◆ What needs to be done ◆
Please repeat only these lines, exactly: the one containing "Greek Island Hopping (1322, 949)" and all that come after it in the material.

Records for processing START

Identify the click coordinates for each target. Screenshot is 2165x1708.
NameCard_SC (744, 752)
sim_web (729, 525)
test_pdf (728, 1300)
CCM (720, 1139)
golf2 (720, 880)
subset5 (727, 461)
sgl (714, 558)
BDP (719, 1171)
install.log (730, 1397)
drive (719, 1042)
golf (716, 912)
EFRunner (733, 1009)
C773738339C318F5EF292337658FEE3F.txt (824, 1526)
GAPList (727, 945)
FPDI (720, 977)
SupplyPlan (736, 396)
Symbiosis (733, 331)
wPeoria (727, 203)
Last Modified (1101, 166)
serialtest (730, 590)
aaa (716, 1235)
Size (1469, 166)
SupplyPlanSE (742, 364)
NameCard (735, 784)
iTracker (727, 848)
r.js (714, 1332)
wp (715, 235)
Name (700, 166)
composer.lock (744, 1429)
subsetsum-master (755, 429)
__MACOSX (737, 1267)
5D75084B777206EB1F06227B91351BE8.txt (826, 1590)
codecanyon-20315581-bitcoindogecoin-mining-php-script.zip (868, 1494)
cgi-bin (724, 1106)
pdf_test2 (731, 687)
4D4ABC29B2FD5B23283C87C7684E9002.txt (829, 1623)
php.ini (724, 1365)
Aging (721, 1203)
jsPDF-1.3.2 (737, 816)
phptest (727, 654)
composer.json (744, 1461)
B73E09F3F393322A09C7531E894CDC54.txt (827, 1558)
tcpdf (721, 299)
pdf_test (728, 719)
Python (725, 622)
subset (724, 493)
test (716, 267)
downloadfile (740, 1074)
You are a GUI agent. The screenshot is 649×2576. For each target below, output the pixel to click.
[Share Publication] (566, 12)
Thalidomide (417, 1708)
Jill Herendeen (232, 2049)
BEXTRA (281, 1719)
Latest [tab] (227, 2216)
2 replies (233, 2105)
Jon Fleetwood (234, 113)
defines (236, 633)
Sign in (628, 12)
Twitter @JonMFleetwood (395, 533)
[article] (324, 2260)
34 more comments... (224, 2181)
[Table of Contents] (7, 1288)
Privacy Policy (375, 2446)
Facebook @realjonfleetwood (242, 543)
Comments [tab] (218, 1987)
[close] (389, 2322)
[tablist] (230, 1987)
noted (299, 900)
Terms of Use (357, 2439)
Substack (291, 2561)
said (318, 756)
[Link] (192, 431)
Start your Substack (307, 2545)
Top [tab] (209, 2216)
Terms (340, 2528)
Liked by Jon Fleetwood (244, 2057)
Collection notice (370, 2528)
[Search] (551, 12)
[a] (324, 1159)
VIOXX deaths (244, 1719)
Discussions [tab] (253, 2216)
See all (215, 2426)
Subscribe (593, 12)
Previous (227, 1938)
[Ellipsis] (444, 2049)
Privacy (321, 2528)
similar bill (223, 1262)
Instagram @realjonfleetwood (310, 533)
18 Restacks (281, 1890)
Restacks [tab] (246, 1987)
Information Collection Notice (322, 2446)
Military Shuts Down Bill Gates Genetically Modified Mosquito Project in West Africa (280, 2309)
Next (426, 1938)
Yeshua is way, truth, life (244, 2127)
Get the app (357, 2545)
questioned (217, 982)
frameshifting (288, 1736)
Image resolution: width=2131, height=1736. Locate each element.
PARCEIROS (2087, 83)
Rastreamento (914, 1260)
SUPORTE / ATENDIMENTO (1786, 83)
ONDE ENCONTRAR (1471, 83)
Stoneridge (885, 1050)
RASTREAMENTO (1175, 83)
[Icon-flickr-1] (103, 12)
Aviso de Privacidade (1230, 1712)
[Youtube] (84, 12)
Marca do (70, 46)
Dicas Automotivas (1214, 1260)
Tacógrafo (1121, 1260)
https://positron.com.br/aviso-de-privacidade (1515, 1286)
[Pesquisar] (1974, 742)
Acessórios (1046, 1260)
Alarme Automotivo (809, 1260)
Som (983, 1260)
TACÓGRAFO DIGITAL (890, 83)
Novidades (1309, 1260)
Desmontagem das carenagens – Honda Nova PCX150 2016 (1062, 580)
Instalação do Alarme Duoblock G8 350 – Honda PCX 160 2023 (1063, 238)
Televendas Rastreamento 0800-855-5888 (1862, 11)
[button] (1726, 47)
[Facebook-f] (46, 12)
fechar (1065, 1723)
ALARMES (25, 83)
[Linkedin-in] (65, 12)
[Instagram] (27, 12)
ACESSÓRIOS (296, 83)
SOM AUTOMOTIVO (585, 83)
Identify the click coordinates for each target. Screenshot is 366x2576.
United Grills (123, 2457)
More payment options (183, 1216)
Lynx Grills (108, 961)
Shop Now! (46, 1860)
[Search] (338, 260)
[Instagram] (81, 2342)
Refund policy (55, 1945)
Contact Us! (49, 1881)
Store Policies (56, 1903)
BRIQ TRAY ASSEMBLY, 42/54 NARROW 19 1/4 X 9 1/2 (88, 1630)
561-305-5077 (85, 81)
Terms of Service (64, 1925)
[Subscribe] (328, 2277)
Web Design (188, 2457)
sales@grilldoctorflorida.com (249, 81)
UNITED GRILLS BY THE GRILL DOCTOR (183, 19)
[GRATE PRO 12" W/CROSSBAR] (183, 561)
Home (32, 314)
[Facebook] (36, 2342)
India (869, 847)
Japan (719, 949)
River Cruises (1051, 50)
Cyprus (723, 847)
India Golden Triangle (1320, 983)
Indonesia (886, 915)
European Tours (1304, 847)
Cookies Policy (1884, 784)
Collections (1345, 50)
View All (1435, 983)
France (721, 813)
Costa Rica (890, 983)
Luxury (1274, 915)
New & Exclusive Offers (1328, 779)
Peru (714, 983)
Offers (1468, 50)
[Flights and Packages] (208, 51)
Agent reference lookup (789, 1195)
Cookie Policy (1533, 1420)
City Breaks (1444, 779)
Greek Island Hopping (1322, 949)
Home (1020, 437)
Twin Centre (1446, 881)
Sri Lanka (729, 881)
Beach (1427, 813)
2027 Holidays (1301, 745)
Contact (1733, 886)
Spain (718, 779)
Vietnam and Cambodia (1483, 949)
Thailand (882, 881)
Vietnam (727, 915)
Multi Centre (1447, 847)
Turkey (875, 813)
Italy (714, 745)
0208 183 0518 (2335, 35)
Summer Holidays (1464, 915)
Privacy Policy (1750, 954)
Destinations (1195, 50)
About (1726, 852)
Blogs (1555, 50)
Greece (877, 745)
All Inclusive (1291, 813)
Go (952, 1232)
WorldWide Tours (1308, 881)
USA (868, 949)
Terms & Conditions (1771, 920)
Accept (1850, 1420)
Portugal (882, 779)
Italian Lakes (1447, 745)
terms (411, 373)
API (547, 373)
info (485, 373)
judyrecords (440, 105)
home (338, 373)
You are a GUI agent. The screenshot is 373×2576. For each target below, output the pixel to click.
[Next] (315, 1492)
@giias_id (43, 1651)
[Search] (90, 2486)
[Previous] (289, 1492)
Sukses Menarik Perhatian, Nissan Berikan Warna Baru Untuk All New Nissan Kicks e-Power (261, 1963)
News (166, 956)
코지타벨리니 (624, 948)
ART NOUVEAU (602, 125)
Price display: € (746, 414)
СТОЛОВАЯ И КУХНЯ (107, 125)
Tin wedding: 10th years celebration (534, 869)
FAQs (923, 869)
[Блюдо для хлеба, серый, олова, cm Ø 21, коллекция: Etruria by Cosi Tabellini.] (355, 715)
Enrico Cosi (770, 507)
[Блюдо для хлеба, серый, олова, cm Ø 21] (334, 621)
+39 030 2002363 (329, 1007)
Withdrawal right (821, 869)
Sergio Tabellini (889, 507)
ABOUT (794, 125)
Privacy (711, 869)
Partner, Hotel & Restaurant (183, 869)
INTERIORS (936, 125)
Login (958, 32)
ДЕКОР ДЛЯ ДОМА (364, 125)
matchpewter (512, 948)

Records for processing END

◆ Output for this exercise ◆
Greek Island Hopping (1322, 949)
Home (1020, 437)
Twin Centre (1446, 881)
Sri Lanka (729, 881)
Beach (1427, 813)
2027 Holidays (1301, 745)
Contact (1733, 886)
Spain (718, 779)
Vietnam and Cambodia (1483, 949)
Thailand (882, 881)
Vietnam (727, 915)
Multi Centre (1447, 847)
Turkey (875, 813)
Italy (714, 745)
0208 183 0518 (2335, 35)
Summer Holidays (1464, 915)
Privacy Policy (1750, 954)
Destinations (1195, 50)
About (1726, 852)
Blogs (1555, 50)
Greece (877, 745)
All Inclusive (1291, 813)
Go (952, 1232)
WorldWide Tours (1308, 881)
USA (868, 949)
Terms & Conditions (1771, 920)
Accept (1850, 1420)
Portugal (882, 779)
Italian Lakes (1447, 745)
terms (411, 373)
API (547, 373)
info (485, 373)
judyrecords (440, 105)
home (338, 373)
You are a GUI agent. The screenshot is 373×2576. For each target below, output the pixel to click.
[Next] (315, 1492)
@giias_id (43, 1651)
[Search] (90, 2486)
[Previous] (289, 1492)
Sukses Menarik Perhatian, Nissan Berikan Warna Baru Untuk All New Nissan Kicks e-Power (261, 1963)
News (166, 956)
코지타벨리니 (624, 948)
ART NOUVEAU (602, 125)
Price display: € (746, 414)
СТОЛОВАЯ И КУХНЯ (107, 125)
Tin wedding: 10th years celebration (534, 869)
FAQs (923, 869)
[Блюдо для хлеба, серый, олова, cm Ø 21, коллекция: Etruria by Cosi Tabellini.] (355, 715)
Enrico Cosi (770, 507)
[Блюдо для хлеба, серый, олова, cm Ø 21] (334, 621)
+39 030 2002363 (329, 1007)
Withdrawal right (821, 869)
Sergio Tabellini (889, 507)
ABOUT (794, 125)
Privacy (711, 869)
Partner, Hotel & Restaurant (183, 869)
INTERIORS (936, 125)
Login (958, 32)
ДЕКОР ДЛЯ ДОМА (364, 125)
matchpewter (512, 948)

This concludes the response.